The room was a pleasant one. To the modern eye it contained too many pictures, too much furniture, and far too many photographs. The pictures, in frames of yellow maple, were reproductions of Victorian masterpieces – Sir John Millais’ Bubbles and the Soul’s Awakening, Mr G. F. Watts’ Hope, and a melancholy Landseer Stag; the chairs in walnut profusely carved but surprisingly comfortable with their curved arms and capacious laps; the photographs almost a guide to the fashions of the past twenty years in much older frames, relics from an age devoted to silver filigree and plush. These photographs were, in fact, a record of Miss Silver’s cases. In serving the ends of justice she had saved the good name, the happiness, sometimes even the life of these people who smiled at her from the mantelpiece, from the top of the book-case, and from any other place where it had been possible to find room for them. There were a great many pictures of the babies for whom she had knitted shawls and socks and little woolly coatees. As she stood by the writing-table she looked about her with pleasure. The sun slanted in between her peacock-blue curtains and just touching the edge of the carpet, showed how well the colours matched.

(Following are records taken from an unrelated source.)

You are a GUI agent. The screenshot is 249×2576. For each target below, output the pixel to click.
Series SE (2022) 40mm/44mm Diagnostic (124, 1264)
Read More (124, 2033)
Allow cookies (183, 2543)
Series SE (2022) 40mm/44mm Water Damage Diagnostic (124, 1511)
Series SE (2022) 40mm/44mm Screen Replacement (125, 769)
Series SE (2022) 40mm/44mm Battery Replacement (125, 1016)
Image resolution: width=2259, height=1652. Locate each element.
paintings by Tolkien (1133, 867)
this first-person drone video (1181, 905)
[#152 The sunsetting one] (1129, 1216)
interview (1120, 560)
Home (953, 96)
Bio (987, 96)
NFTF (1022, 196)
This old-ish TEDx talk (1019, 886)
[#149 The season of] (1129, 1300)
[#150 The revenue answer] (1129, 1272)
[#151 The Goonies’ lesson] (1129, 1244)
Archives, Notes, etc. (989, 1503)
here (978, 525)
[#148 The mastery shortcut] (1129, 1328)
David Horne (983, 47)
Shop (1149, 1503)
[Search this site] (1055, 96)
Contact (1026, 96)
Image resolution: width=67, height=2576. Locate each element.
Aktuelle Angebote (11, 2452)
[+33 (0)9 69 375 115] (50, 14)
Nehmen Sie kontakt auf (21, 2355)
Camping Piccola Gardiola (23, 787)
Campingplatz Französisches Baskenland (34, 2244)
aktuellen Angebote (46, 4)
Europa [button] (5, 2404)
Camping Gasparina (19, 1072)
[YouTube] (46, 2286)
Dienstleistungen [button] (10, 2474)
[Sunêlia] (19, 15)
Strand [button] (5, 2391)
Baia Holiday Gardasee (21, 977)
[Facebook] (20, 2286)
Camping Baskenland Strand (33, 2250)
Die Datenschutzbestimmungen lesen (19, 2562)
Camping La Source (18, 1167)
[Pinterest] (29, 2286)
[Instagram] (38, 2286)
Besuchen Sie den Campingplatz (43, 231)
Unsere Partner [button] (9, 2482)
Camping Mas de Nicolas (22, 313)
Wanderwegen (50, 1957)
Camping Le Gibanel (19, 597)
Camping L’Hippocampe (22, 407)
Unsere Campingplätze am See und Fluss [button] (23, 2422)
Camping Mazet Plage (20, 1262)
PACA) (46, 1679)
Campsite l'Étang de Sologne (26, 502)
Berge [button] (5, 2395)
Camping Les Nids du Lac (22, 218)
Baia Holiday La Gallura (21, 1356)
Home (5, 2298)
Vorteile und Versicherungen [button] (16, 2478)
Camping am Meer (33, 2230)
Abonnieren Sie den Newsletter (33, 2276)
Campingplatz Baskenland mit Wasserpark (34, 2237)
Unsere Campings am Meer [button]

As she pulled out the writing-chair and sat down, the telephone bell rang. Lifting the receiver, she heard a deep voice say, ‘Is that 15 Montague Mansions?’
She said, ‘Yes.’
It was a woman’s voice, though almost deep enough to have been a man’s. It spoke again.
‘Is that Miss Maud Silver?’
Miss Silver said, ‘Speaking.’
The voice went on.
‘You will have had my letter by now – asking for an appointment – Mrs Smith.’
‘Yes, I have had it’
‘When can I see you?’
‘I am free now.’
‘Then I will come at once. I suppose it will take me about twenty minutes. Good-bye.’ The receiver was hung up. Miss Silver replaced her own. Then she took up her pen and began to write a short but severe letter to her niece Gladys.